* [PROVIDED TEXT]:

******

I’m a potential nightmare of a holiday guest. I need luxury. I deserve luxury. Hoteliers won’t realise it when they accept my booking, but I demand luxury.

This state of mind is a result of the self-flagellation I inflict for fifty weeks of the year. Guilt propels my motivation to fill every waking hour pursuing an ill-defined, largely elusive dream. I have to keep trying, I tell myself. If I just do this little bit extra that might be the magic bullet. That ‘little bit extra’ is usually the bit which tips me over the edge. It drives me and others around me mad. As a result, when me and The Significant Other holiday for the remaining two weeks of the year, everything has to be perfect. I allow myself to indulge.

It’s during those two weeks all my usual English preoccupations with value for money, customer satisfaction and recompense for mild inconveniences must vanish. I don’t want my escape from the tyranny of London life to be marred by niggles which chip away at perfection. If it does I’ll just ramp up the sarcasm. Any hotel which take a booking from me has a tough job ahead. (If I fail in the media industry, I’ll make a stab at being a hotel reviewer. I’m sure I’ll be very good at it.)

******

* [RECORDS SUPPLIED]:

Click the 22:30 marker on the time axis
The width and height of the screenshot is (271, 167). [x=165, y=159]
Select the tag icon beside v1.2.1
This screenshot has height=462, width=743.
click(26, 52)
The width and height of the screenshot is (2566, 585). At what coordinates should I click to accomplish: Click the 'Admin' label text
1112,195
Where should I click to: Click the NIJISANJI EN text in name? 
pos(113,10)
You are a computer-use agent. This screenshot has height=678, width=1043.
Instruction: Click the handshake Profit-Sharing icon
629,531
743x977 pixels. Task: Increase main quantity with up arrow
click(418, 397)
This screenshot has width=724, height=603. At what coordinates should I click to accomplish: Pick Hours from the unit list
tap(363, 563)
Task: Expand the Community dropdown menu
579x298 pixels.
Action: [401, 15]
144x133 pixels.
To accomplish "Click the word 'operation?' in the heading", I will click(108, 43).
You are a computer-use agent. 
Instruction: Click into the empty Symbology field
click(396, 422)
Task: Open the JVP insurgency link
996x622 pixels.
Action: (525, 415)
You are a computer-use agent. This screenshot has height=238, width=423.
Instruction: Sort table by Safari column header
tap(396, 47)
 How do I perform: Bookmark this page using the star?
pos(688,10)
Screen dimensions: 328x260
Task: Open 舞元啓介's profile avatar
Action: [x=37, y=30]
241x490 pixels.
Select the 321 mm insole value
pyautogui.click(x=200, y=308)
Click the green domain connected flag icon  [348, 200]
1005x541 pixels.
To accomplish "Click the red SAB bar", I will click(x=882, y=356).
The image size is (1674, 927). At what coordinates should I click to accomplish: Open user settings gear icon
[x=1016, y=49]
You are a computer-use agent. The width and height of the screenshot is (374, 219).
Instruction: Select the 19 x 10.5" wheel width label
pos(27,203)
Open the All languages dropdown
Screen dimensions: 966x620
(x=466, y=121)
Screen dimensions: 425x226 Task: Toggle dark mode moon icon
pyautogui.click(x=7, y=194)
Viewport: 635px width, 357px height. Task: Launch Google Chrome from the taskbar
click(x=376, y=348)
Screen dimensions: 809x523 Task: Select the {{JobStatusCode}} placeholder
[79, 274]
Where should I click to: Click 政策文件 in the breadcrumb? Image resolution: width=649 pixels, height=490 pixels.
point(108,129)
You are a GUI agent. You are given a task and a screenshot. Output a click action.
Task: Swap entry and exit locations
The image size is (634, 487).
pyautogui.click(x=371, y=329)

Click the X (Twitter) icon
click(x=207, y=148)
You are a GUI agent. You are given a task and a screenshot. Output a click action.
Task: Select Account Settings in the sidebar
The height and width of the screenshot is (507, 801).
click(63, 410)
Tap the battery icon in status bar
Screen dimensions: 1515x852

******

* [THE TASKS]:
(1) Rewrite the paragraph of the luxury-on-holiday text that begins "This state of mind is a result" in about half its length, keeping its main facts.
(2) Carry on the luxury-on-holiday text from where it stops.

* [WRITTEN RESPONSES]:
(1) This mindset comes from fifty weeks a year of guilt-driven self-punishment, spent chasing a vague, elusive dream and always adding a "little bit extra" that tips me over the edge and drives everyone mad. So when The Significant Other and I take our remaining two weeks of holiday, everything has to be perfect, and I let myself indulge.

(2)
The staff at the Mykonos Grand hotel clearly take such high expectations in their stride, possibly because there’s little to complain about the basics at this five star hotel. (I came with two new notebooks and have spectacularly failed to make an impression on either.) Each spacious and tastfully decorated room has a view of the glistening Agean and the nearby island of Delos provides an electrifying backdrop at sunset. The mattresses are firm, the pillow selection never ending. Room service is so prompt you might be forgiven for thinking the staff are camped outside your bedroom door, providing a vital support network for guests for who disabled by the beauty visible from the balcony. Staff don’t hover for tips either – always a cast-iron gurantee of a five-star mindset.

And breakfast? A varied buffet – constantly restocked by the hotel director himself – cooked by a selection of chefs who not only understand the secret of perfect scrambled eggs but can also whip up fried eggs without the usual laissez-faire attitude to runny uncooked whites. For the British traveller abroad such small details are as welcome as a firm handshake or a reassuring pat on the back.

It’s clear. I should have been a hotel reviewer. It’s obvious, isn’t it. I could be a different kind of critic. One who’s positive instead of tiresomely negative about all and sundry.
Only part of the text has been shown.